J’espère que c’est une blague car je ne peux contrôler un éclat de rire.
—Bonne réaction, bravo. Ceci étant dit, mon comportement a parfois été plus que limite. Maintenant si je m’aperçois que le risque de flancher est proche, je pars.
— Autant le préciser, ceux qui viennent manger ici le savent, s'ils veulent boire, ils apportent. Ma seule exigence est mon droit à m'opposer à leur départ lorsqu'ils ne sont visiblement pas en état. Tu ne peux pas savoir le nombre d’amis que j’ai perdu !!
A son tour, il part d'un éclat de rire tonitruant.
—Je suppose que tu es impatient de commencer. Mon estomac semble être bien réveillé et j’ai cru entendre le tien gronder. Mangeons.

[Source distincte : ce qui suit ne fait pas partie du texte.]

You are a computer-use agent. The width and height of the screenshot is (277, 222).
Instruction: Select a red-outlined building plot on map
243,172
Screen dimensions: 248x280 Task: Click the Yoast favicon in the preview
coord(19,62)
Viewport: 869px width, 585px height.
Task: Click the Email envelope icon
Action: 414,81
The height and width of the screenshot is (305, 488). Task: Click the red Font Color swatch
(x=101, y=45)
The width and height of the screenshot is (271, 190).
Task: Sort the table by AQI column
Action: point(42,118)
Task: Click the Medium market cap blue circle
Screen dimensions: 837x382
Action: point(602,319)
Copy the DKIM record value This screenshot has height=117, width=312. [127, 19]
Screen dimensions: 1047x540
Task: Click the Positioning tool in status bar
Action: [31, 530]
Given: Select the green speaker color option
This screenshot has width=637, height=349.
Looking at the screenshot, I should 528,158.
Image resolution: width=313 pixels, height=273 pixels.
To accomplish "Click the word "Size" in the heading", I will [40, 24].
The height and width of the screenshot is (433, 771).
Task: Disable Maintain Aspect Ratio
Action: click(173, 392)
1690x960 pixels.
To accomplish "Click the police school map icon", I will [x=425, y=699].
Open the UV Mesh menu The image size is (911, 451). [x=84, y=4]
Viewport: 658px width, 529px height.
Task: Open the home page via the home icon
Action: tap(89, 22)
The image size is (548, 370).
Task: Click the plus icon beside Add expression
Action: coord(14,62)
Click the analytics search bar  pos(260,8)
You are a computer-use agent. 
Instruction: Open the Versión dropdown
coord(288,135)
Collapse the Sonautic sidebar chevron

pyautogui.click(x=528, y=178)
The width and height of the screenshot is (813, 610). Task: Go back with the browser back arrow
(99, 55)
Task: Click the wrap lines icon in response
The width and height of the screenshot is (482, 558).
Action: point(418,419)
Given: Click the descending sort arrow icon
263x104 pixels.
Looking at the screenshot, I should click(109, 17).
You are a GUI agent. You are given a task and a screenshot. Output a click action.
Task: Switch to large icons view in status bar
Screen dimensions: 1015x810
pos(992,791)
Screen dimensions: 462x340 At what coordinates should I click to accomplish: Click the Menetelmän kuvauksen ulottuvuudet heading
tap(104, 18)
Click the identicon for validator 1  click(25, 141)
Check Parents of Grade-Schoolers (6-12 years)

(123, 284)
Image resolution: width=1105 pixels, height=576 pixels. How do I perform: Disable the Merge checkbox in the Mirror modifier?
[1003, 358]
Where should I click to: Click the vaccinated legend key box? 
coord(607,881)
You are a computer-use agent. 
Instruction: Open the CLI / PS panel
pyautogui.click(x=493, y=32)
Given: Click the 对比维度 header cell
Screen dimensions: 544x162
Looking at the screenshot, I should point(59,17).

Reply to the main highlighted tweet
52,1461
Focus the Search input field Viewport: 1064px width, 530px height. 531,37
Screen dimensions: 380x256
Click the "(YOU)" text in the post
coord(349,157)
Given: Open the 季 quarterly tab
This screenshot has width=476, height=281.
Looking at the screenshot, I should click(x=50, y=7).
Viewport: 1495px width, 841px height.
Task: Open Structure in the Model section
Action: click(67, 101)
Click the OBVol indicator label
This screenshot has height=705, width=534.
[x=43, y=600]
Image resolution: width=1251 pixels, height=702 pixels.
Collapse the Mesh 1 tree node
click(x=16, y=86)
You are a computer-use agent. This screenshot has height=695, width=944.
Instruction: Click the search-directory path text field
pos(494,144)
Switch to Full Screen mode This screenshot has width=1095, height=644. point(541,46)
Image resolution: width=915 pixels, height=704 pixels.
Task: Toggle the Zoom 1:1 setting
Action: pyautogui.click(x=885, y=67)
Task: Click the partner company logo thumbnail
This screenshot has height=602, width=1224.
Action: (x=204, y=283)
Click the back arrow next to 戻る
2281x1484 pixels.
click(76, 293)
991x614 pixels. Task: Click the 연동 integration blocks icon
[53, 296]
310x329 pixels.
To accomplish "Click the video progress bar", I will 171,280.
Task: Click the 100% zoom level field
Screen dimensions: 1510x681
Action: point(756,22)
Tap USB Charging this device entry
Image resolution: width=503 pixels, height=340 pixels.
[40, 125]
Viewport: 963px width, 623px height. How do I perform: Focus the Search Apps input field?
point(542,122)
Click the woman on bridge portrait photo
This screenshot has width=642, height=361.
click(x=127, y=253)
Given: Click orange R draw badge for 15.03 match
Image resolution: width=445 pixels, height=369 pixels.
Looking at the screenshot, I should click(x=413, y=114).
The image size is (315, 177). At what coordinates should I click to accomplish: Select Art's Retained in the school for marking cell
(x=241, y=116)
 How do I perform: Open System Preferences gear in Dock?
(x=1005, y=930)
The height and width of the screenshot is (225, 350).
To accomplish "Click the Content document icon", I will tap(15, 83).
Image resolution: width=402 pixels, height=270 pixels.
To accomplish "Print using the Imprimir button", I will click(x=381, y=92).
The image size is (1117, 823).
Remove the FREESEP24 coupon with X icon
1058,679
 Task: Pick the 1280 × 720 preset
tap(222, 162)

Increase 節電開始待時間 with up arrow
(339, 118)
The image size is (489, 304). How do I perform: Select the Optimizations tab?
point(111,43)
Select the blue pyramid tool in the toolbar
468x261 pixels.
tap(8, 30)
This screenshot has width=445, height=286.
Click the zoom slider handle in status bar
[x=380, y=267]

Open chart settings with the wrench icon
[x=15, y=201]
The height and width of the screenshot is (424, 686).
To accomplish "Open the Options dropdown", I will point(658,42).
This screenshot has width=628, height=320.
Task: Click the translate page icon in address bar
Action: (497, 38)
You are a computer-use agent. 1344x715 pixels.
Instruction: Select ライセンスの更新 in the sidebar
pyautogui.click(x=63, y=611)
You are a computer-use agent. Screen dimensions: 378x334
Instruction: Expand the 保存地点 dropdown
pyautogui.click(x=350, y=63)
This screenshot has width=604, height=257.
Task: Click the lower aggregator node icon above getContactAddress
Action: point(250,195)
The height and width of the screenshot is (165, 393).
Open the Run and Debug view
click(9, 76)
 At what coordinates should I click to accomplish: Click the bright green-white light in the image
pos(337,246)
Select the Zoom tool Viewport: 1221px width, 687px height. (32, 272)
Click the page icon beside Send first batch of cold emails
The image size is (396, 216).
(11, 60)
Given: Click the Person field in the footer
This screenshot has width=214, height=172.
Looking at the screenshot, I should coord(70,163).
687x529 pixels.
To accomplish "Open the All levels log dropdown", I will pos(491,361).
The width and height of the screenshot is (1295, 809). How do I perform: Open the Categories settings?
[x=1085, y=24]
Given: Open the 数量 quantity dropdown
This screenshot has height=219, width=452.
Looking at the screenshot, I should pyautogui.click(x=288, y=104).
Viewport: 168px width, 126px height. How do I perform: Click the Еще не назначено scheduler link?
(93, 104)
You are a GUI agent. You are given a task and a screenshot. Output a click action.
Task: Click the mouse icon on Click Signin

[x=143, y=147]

—Je doute d’arriver à avaler quoique ce soit. Est-ce que je peux les voir ?
— Bien entendu. Suis moi.
Je m'inquiétais sur la façon d’agir, Ivan a résolu mon problème. Dans sa question transparaît tout ce qu'il attend de cette lecture. L’impatience est forte mais la crainte est bien là.
—Ils sont dans ma chambre. Depuis que ta sœur me les a confiés, ils n’ont eu qu'un seul lecteur. Moi.
Même s'il ne les avait jamais vu, impossible de ne pas repérer les trois cahiers au milieu de la table. Plus un bruit, son regard est fixé sur eux. Sa main se tend, et il me fixe comme s'il me demandait l’autorisation. Un simple mouvement de la tête et sa main se pose sur la couverture. Ses doigts l’effleurent tendrement au point que ma présence me semble illégitime. Par pudeur, je ferme les yeux ne voulant aucunement le gêner dans ce moment si intense. Un sanglot à peine étouffé, des pas vifs, il a disparu.